From: Chuck Lever <chuck.lever@oracle.com>
To: linux-rdma@vger.kernel.org, linux-nfs@vger.kernel.org
Subject: [PATCH v2 05/12] xprtrdma: Segment head and tail XDR buffers on page boundaries
Date: Thu, 18 Feb 2016 12:30:35 -0500 [thread overview]
Message-ID: <20160218173035.14009.3165.stgit@manet.1015granger.net> (raw)
In-Reply-To: <20160218172449.14009.47311.stgit@manet.1015granger.net>
A single memory allocation is used for the pair of buffers wherein
the RPC client builds an RPC call message and decodes its matching
reply. These buffers are sized based on the maximum possible size
of the RPC call and reply messages for the operation in progress.

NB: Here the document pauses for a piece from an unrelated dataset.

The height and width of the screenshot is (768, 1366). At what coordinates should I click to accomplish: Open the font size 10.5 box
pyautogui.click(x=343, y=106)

This means that as the call buffer increases in size, the start of
the reply buffer is pushed farther into the memory allocation.
RPC requests are growing in size. It used to be that both the call
and reply buffers fit inside a single page.
But these days, thanks to NFSv4 (and especially security labels in
NFSv4.2) the maximum call and reply sizes are large. NFSv4.0 OPEN,
for example, now requires a 6KB allocation for a pair of call and
reply buffers, and NFSv4 LOOKUP is not far behind.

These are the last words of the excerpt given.